En un mundo así, anclado a la inevitabilidad de lo verídico, no hay lugar para la desconfianza, claro, pero tampoco para la ficción. Las películas consisten en un actor que se limita a leer guiones que cuentan episodios históricos estrictamente reales. Y también las propagandas resultan muy singulares, al menos para nuestros ojos contaminados de marketing (en tal sentido, la ironía que destila la escena de la publicidad televisiva de Coca-Cola es demoledora).
El conflicto surge cuando, un buen día, el protagonista Mark Bellison, flamante desempleado y a punto ce quedar literalmente en la calle, siente un impulso irrefrenable que lo lleva a afirmar. por primera vez en la historia de la humanidad, algo que no se corresponde con la realidad de los hechos. Es un impulso al que no sabe cómo calificar ni describir pues, lógicamente, el concepto de mentira no existe; es él quien, sin saberlo, lo acaba de inventar. A partir de ese pecado original, Mark descubrirá que no decir la verdad trae muchos beneficios, sobre todo cuando uno cuenta a su favor con la credulidad absoluta de los demás. Pero muy pronto descubrirá también que, simultáneamente, la mentira puede ayudar a la gente a ser más feliz. Ha nacido el engaño en el mundo, sí, pero con él han nacido también la esperanza y –he aquí el sarcasmo mayúsculo- la fe religiosa. Y es quizás en la formulación y desarrollo de esta ambivalencia moral donde se asientan los mayores aciertos de la película.

Datos de origen
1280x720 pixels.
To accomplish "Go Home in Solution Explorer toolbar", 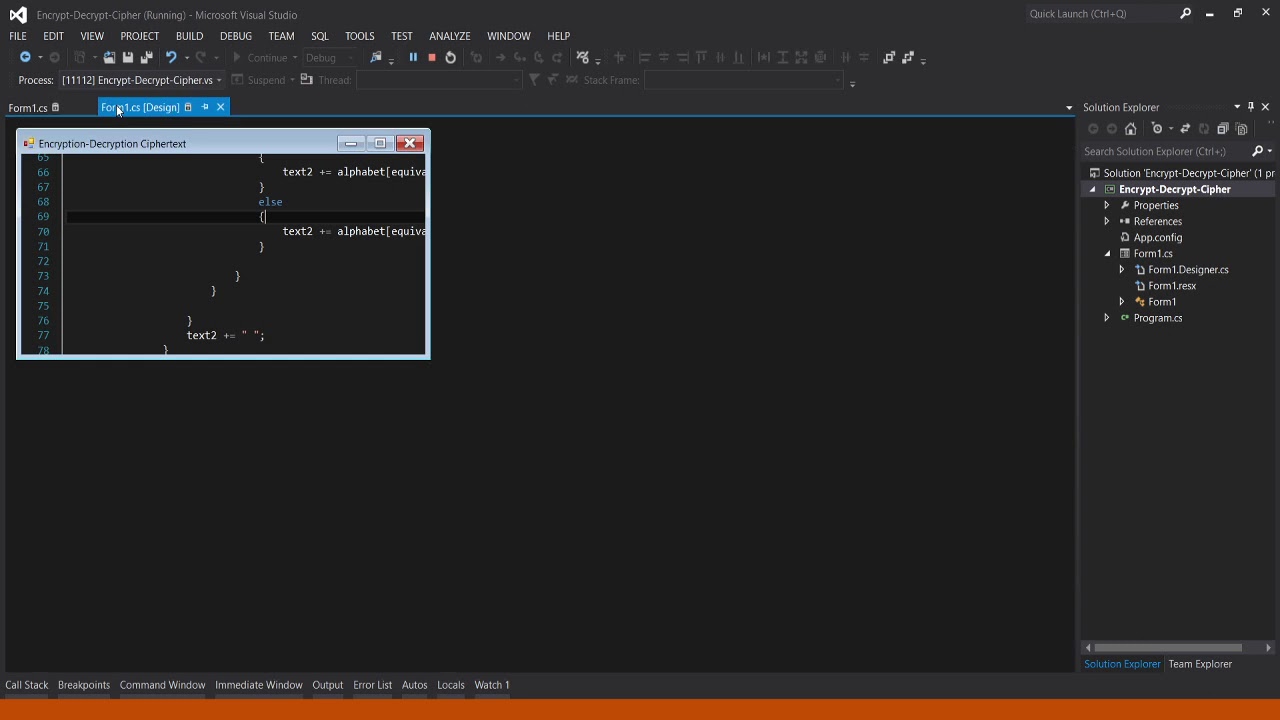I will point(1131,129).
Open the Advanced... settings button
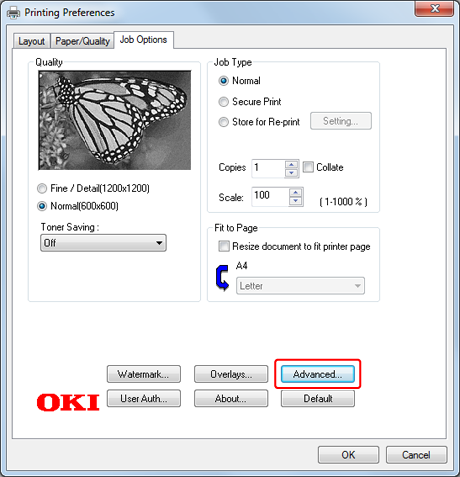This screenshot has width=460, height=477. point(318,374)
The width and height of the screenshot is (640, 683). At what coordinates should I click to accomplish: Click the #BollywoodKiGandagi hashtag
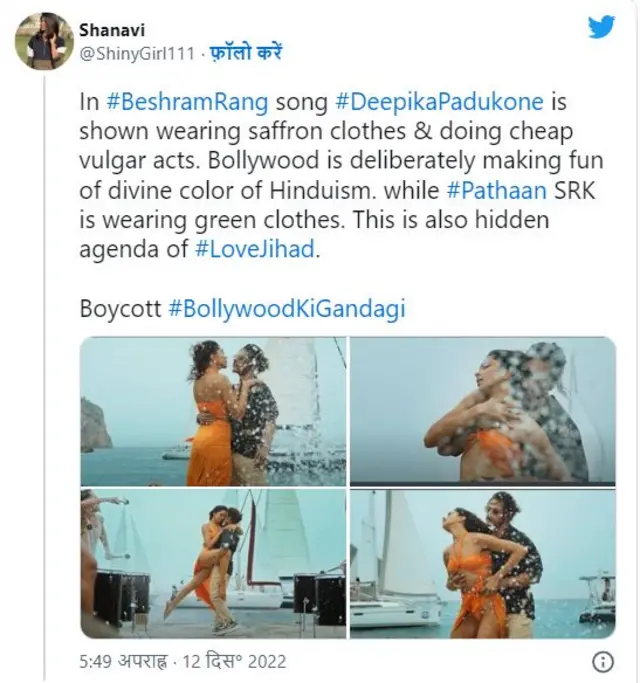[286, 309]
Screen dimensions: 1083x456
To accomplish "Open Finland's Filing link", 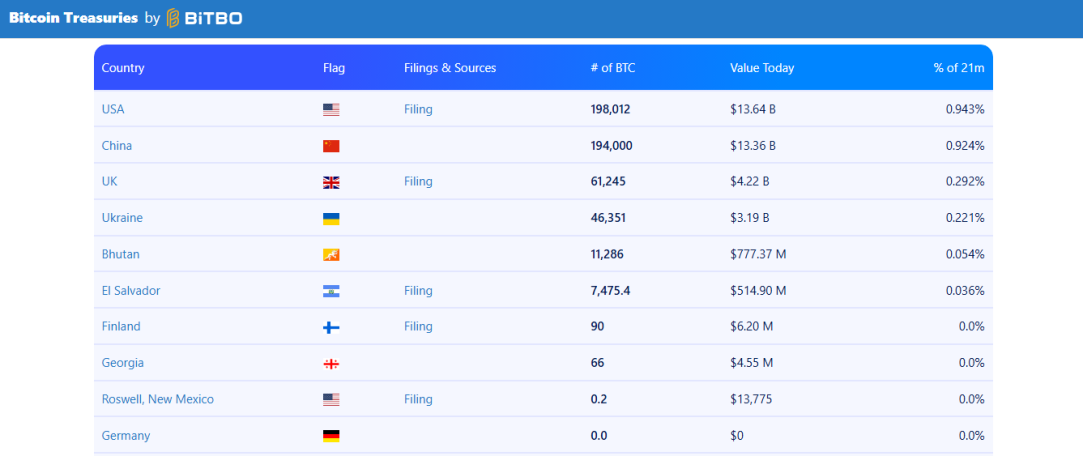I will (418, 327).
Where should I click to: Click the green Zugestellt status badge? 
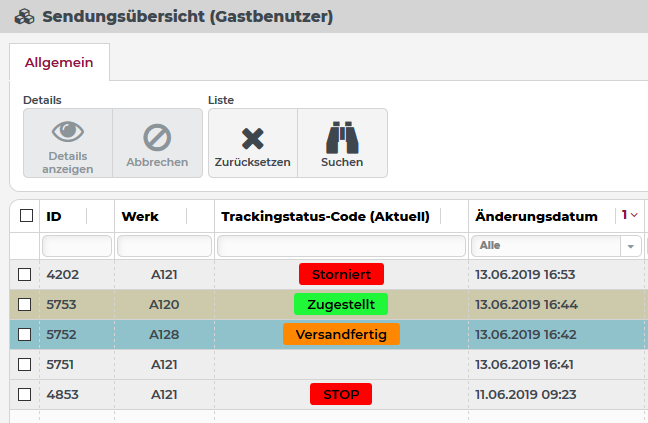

**Tus tareas**
**a.** Reescribe el fragmento del texto sobre la película que empieza con las palabras que contienen "En un mundo" y termina en "Coca-Cola es demoledora).", sustituyendo "desconfianza" por "sospecha".
**b.** Reúne y copia todas las líneas de los registros que contengan la cadena "should".
El texto sobre la película y los registros proceden de fuentes distintas.

**Resultados en orden**
**a.**
En un mundo así, anclado a la inevitabilidad de lo verídico, no hay lugar para la sospecha, claro, pero tampoco para la ficción. Las películas consisten en un actor que se limita a leer guiones que cuentan episodios históricos estrictamente reales. Y también las propagandas resultan muy singulares, al menos para nuestros ojos contaminados de marketing (en tal sentido, la ironía que destila la escena de la publicidad televisiva de Coca-Cola es demoledora).

**b.**
The width and height of the screenshot is (640, 683). At what coordinates should I click to accomplish: Click the #BollywoodKiGandagi hashtag
Where should I click to: Click the green Zugestellt status badge? 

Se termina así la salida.